For many people, the mere idea of having their children taken away from them is a nightmare too difficult to imagine. In this autobiography, the author tells her story of heartbreak and sorrow followed by redemption and good fortune. Growing up, Ms. Tucker’s life was troubled. Her mother moved her and her siblings to the projects in Little Rock, Arkansas, and immediately had trouble fitting in because of their race. After suffering abuse at school, in her neighborhood, and even at home, she grows distant and detached from others save for a few close friends. Eventually, she decides to run away from home with one of those friends in order to improve her life, but a new tragedy arises when an admirer of hers rapes her in her new home and impregnates her.
Believing that her new son is the product of her new relationship, she devotes herself to her children despite being only fourteen years old. Rumors begin to swirl that her son does not belong to her boyfriend, and after two more children and years of this speculation, their relationship deteriorates and they separate. Now a full-time working mother of three at seventeen, Toni relies on her family to help her raise her children while she works to put food on the table. When a neighborhood boy hits Toni’s son with a rock, Toni’s mother bandages the wound but deems it not serious enough to warrant a doctor’s visit. This leads to child protective services coming to take the kids away, setting off a quest to get her children back that spans over three decades. Relying on faith and positive thinking, the author perseveres through her struggles, sharing both the dark times—such as losing her daughter in a fatal car accident—and the good times of being reunited with her long-lost children and rebuilding her family.

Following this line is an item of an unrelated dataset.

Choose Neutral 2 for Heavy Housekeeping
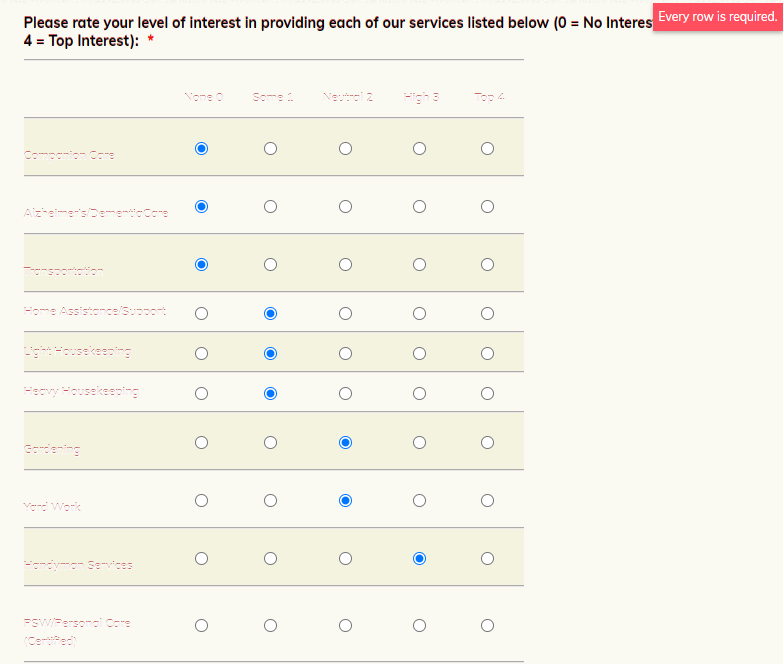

Deeply personal and touching, this book is meant to inspire others to keep the faith and move forward during times of stress and difficulty. Considering everything that happens in this book, and also that a large amount of the struggle the author goes through happens while she is still just a teenager, this is also an incredible story about accepting responsibility and making sacrifices for the things that are important to you. The obstacles that the author had to overcome in her life make for reading that is simultaneously compelling and difficult to fathom how someone so young could handle so much.
Any challenge or empathy that the reader endures during the first half of the book is paid back tenfold in the latter half when the author is reunited with her children. This moment is bittersweet at times because of the tragic loss of her daughter, but experiencing an account of having faith and dedication working out, in the end, does much to provide the book and the author’s story a happy ending worthy of her trials. Unlike many biographies, this one was quick to read through and evenly paced, only focusing on the events that were pertinent to the story the author wanted to tell: that of having her family torn apart and then reunited. By sharing a story that is uniquely hers, readers of this book will hopefully be inspired by the author’s belief, confidence, and faith and her redemption made possible through them.